▶ [The input]:
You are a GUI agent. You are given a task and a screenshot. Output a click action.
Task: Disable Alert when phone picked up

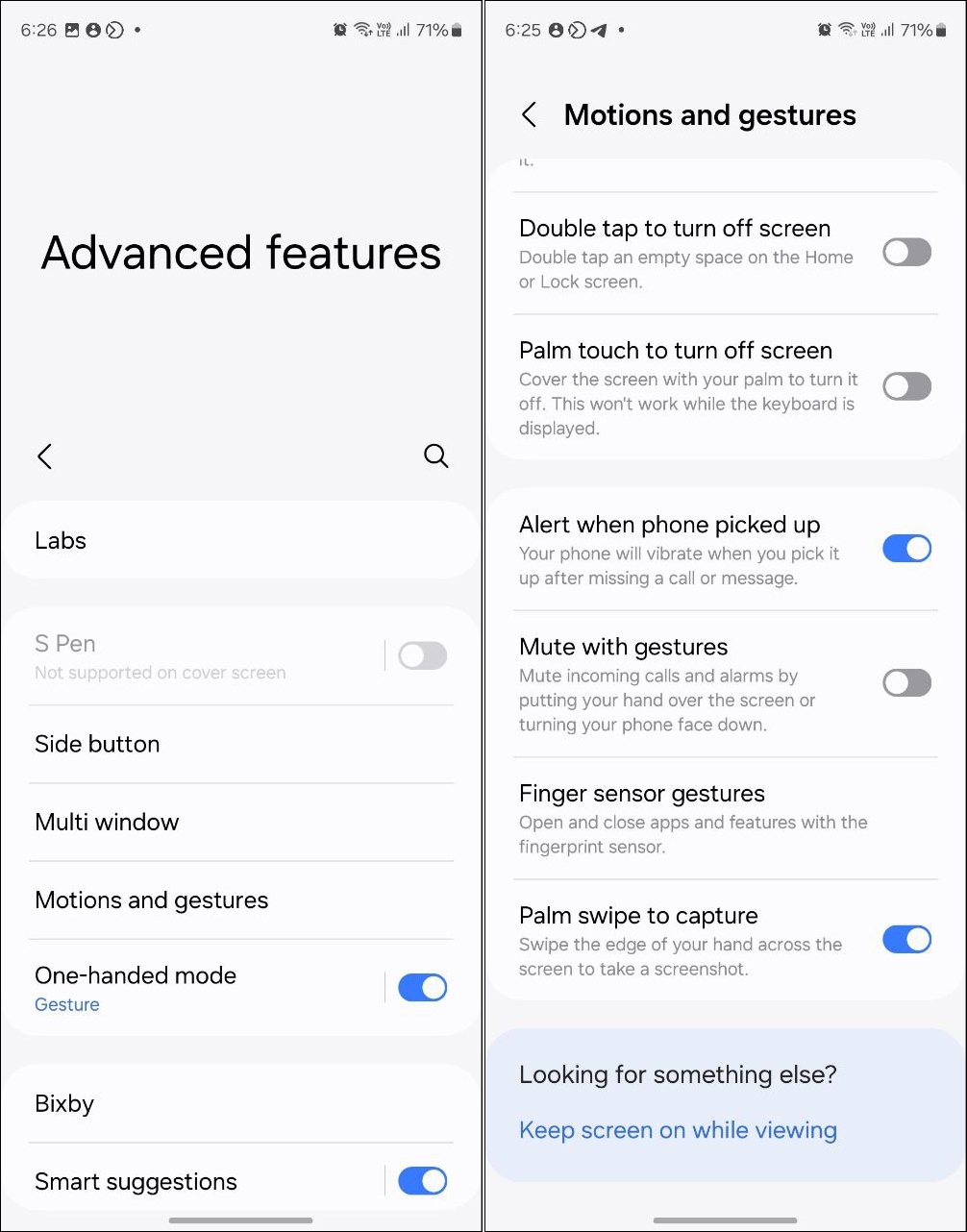(906, 548)
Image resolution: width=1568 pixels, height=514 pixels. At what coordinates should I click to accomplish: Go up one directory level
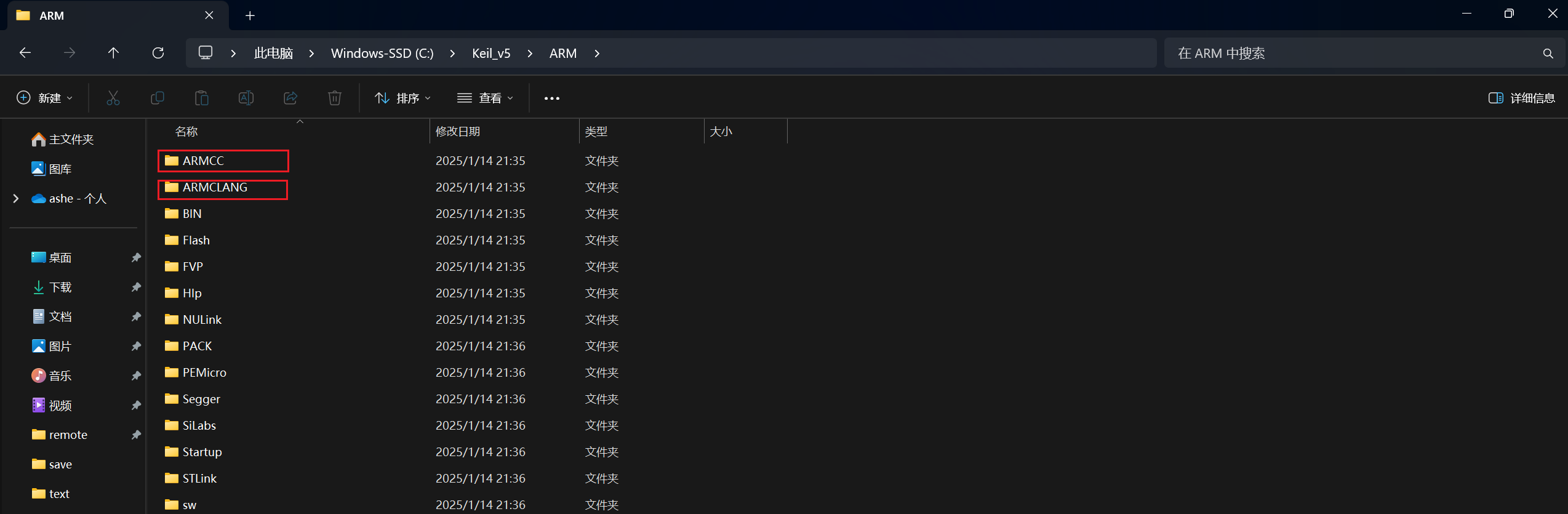coord(113,53)

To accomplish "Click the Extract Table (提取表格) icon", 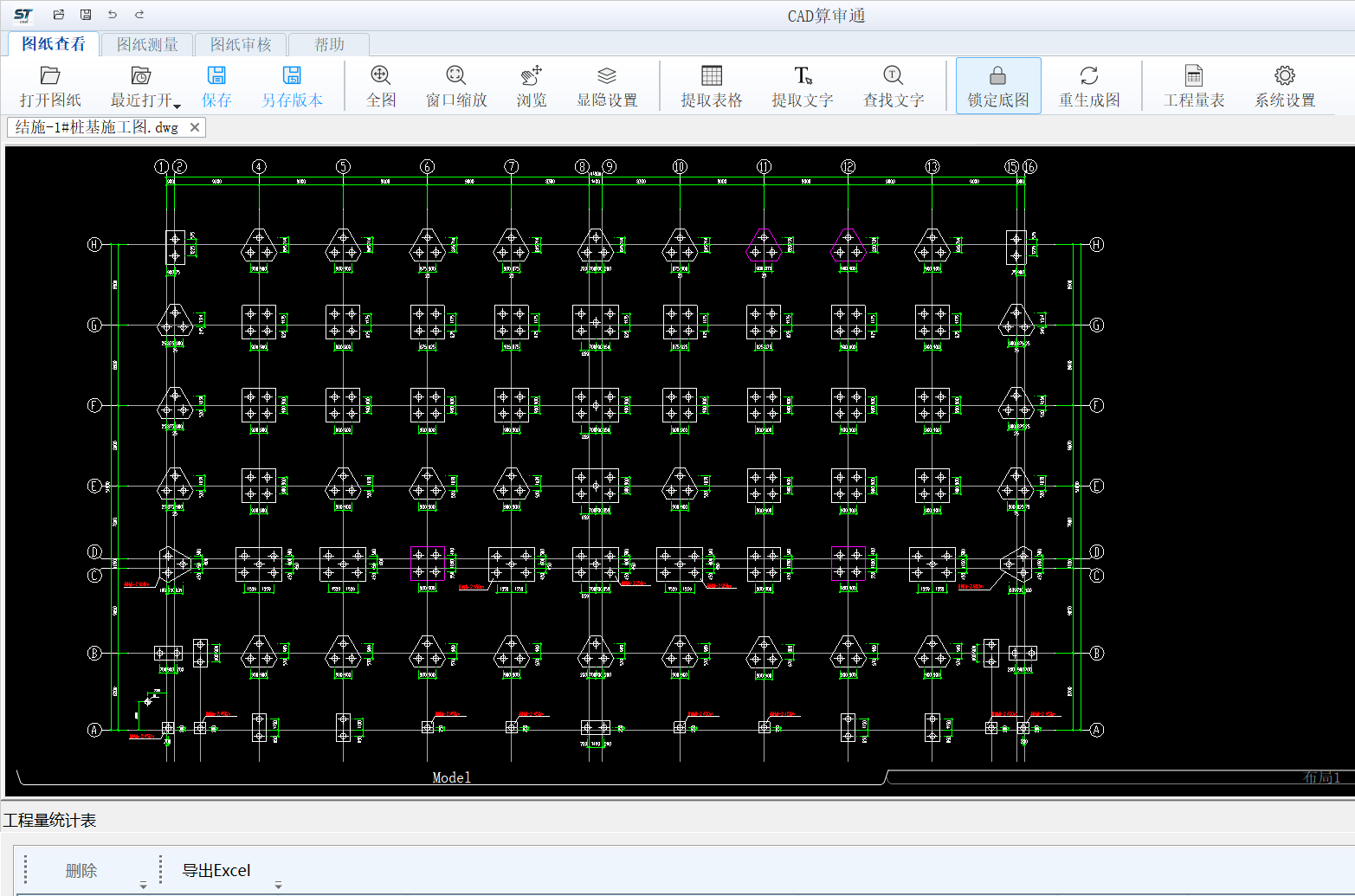I will (712, 76).
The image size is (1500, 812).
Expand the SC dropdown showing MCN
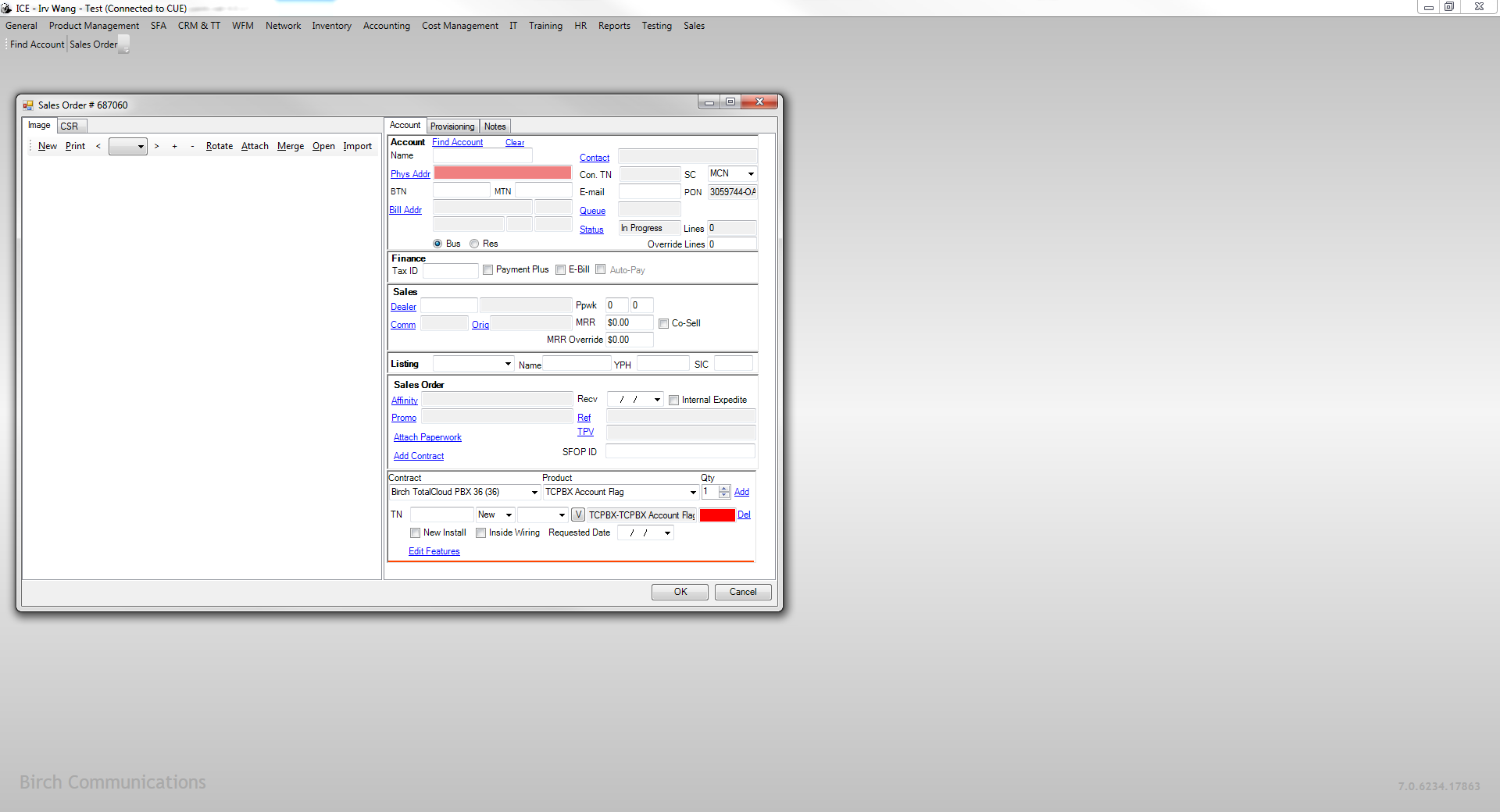(751, 174)
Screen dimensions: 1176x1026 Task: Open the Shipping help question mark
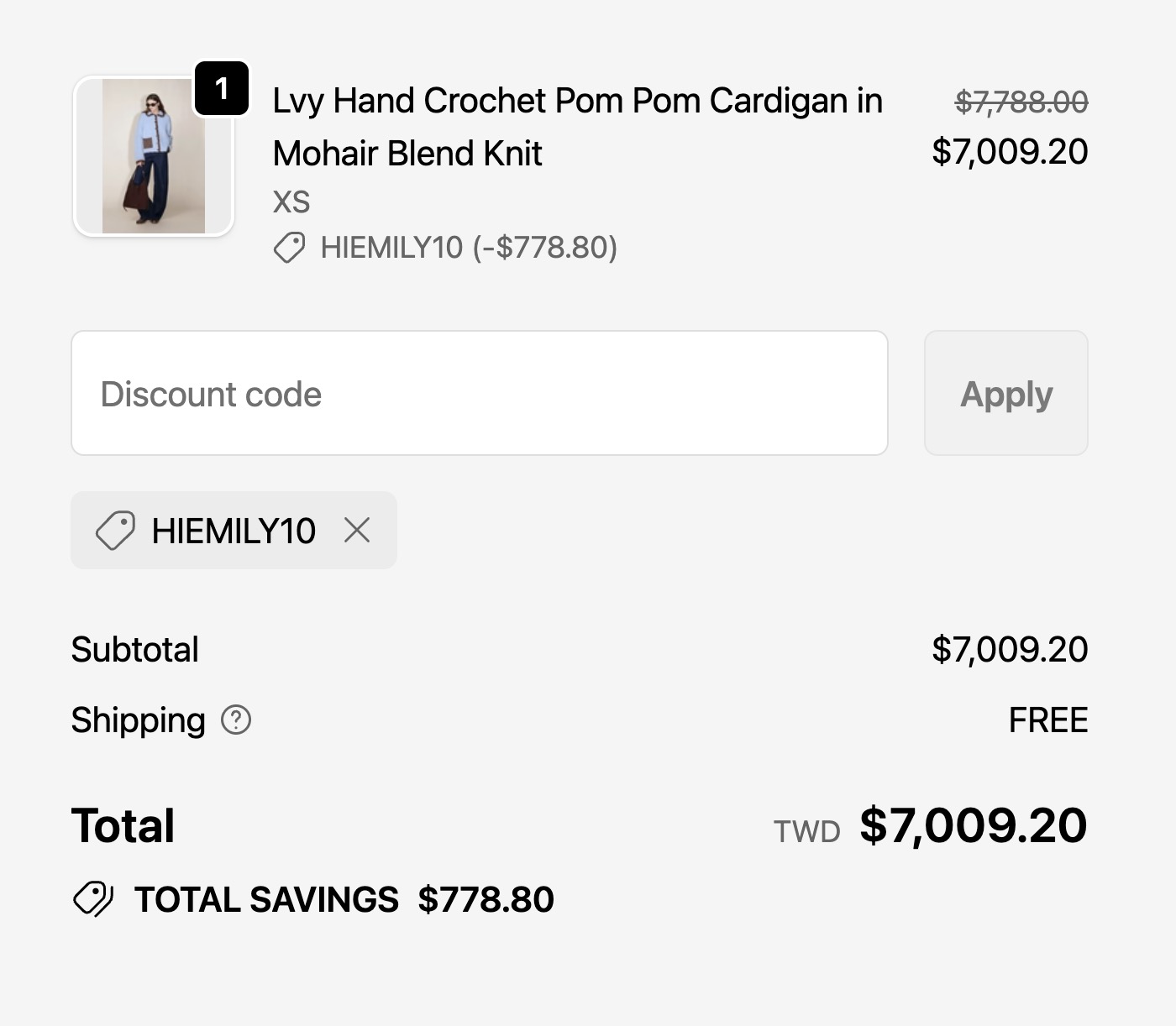tap(236, 720)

▶ [Exercise requirements]: Only the lines from the one containing "Expand the SC dropdown showing MCN" through the final line of the data should be given again, exactly and without pictures.

▶ [Answer to this task]:
Expand the SC dropdown showing MCN
(751, 174)
Screen dimensions: 1176x1026 Task: Open the Shipping help question mark
tap(236, 720)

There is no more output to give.